____ Exercise material

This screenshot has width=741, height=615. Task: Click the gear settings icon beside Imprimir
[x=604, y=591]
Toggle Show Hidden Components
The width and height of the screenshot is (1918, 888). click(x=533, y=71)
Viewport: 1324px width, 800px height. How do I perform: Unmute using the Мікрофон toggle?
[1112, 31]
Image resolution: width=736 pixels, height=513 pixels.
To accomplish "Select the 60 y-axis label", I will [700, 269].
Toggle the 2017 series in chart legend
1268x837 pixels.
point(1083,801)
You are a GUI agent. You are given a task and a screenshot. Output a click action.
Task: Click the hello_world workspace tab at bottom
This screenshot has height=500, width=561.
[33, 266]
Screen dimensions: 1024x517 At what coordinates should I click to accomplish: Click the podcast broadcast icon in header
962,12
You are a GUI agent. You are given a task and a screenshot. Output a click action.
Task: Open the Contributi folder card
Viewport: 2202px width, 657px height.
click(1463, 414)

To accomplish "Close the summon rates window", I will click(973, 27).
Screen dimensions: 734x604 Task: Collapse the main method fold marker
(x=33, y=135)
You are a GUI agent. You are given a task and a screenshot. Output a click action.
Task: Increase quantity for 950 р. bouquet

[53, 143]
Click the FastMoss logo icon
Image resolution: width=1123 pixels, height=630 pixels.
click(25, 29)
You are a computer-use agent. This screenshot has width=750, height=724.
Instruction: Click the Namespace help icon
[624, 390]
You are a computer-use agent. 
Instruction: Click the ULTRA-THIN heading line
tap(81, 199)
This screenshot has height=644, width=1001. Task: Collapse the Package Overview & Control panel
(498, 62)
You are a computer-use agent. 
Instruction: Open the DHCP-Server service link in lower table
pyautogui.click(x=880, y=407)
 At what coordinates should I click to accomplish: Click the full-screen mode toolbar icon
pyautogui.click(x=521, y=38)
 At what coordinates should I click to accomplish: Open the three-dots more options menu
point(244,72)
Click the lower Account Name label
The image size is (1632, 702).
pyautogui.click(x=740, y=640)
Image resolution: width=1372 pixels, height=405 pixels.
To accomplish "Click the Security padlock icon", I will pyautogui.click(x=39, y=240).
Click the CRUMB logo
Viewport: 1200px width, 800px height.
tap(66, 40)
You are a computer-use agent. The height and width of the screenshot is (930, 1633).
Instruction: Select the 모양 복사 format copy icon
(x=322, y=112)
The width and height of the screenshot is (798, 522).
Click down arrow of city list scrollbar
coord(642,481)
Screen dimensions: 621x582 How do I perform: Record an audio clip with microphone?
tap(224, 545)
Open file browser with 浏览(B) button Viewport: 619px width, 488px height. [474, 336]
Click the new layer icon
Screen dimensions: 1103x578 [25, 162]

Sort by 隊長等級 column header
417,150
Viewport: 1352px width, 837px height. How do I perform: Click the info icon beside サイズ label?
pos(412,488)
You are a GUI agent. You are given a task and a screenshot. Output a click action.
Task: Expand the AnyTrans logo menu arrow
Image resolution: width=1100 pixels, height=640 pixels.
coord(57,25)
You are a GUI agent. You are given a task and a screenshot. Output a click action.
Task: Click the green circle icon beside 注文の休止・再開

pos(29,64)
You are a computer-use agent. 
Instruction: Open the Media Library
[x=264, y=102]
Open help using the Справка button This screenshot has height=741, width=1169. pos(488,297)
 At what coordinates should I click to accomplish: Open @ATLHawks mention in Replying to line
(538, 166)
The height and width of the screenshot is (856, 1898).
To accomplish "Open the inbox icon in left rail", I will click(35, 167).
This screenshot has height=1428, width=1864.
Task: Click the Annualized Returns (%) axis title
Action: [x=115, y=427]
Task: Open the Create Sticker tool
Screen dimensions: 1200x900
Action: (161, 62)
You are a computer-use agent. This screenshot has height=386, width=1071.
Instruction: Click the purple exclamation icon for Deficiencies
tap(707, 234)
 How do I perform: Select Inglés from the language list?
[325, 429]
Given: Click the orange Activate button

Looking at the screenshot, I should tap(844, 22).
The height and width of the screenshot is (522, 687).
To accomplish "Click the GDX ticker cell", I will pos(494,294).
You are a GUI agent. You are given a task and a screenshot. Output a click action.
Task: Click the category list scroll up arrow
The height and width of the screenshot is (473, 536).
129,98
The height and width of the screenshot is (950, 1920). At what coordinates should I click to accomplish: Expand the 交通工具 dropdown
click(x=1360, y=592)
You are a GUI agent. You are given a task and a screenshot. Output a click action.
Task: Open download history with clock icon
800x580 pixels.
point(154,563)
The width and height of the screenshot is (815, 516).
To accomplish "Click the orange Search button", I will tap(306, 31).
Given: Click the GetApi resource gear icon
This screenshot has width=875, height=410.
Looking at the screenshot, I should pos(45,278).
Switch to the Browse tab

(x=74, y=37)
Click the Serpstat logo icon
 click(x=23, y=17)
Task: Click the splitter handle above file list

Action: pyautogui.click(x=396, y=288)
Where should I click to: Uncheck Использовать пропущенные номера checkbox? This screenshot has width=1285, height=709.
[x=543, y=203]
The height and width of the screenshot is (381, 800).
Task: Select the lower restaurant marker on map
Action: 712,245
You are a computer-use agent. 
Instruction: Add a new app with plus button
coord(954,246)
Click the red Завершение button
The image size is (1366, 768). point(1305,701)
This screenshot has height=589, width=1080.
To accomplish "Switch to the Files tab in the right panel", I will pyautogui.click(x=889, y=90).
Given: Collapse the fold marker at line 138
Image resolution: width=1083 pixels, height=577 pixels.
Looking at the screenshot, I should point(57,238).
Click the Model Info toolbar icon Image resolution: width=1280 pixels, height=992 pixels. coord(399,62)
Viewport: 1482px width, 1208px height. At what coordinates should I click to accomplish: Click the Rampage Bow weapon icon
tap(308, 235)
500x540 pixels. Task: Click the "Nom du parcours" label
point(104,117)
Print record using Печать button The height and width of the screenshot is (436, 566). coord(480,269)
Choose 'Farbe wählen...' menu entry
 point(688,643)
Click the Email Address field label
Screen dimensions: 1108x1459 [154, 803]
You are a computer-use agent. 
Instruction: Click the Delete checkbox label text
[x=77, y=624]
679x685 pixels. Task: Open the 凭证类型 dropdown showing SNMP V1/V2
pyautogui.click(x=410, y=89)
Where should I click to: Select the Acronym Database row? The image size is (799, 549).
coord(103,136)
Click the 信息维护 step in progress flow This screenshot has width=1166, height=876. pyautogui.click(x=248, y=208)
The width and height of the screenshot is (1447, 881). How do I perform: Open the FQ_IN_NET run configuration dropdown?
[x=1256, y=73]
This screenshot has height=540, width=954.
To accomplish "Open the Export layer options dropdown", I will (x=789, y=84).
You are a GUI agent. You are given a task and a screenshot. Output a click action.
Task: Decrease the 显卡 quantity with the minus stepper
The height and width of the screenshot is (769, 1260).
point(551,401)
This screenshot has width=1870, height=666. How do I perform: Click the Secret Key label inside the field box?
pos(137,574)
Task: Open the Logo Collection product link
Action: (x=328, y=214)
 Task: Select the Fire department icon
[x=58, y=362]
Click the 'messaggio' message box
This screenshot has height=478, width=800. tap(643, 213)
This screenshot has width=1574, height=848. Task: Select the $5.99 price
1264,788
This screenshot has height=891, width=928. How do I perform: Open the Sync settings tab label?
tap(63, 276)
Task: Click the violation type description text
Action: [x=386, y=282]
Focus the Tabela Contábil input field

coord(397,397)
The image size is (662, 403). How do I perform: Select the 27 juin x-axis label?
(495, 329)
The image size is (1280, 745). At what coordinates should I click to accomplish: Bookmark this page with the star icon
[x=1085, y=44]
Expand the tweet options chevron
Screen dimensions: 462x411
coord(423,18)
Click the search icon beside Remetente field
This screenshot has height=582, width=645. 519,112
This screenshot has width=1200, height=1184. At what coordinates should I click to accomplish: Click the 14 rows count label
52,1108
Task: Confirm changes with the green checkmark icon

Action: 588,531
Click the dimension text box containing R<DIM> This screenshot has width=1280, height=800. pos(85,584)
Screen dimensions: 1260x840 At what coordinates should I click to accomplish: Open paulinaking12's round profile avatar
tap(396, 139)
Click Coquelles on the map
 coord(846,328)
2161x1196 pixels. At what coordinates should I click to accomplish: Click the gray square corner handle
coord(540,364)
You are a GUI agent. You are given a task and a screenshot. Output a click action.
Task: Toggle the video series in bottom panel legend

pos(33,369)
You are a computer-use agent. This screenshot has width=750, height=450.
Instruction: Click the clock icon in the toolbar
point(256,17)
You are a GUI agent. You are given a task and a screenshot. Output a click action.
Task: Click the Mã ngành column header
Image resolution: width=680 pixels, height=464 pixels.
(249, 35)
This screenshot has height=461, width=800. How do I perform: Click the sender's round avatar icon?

________

**Assignment:** Using the entries above, return exactly the lines from the line with "Click the 信息维护" to the line with "Click the dimension", counting both of those lines.

**Solved problem:**
Click the 信息维护 step in progress flow This screenshot has width=1166, height=876. pyautogui.click(x=248, y=208)
The width and height of the screenshot is (1447, 881). How do I perform: Open the FQ_IN_NET run configuration dropdown?
[x=1256, y=73]
This screenshot has height=540, width=954.
To accomplish "Open the Export layer options dropdown", I will (x=789, y=84).
You are a GUI agent. You are given a task and a screenshot. Output a click action.
Task: Decrease the 显卡 quantity with the minus stepper
The height and width of the screenshot is (769, 1260).
point(551,401)
This screenshot has width=1870, height=666. How do I perform: Click the Secret Key label inside the field box?
pos(137,574)
Task: Open the Logo Collection product link
Action: (x=328, y=214)
 Task: Select the Fire department icon
[x=58, y=362]
Click the 'messaggio' message box
This screenshot has height=478, width=800. tap(643, 213)
This screenshot has width=1574, height=848. Task: Select the $5.99 price
1264,788
This screenshot has height=891, width=928. How do I perform: Open the Sync settings tab label?
tap(63, 276)
Task: Click the violation type description text
Action: [x=386, y=282]
Focus the Tabela Contábil input field

coord(397,397)
The image size is (662, 403). How do I perform: Select the 27 juin x-axis label?
(495, 329)
The image size is (1280, 745). At what coordinates should I click to accomplish: Bookmark this page with the star icon
[x=1085, y=44]
Expand the tweet options chevron
Screen dimensions: 462x411
coord(423,18)
Click the search icon beside Remetente field
This screenshot has height=582, width=645. 519,112
This screenshot has width=1200, height=1184. At what coordinates should I click to accomplish: Click the 14 rows count label
52,1108
Task: Confirm changes with the green checkmark icon

Action: 588,531
Click the dimension text box containing R<DIM> This screenshot has width=1280, height=800. pos(85,584)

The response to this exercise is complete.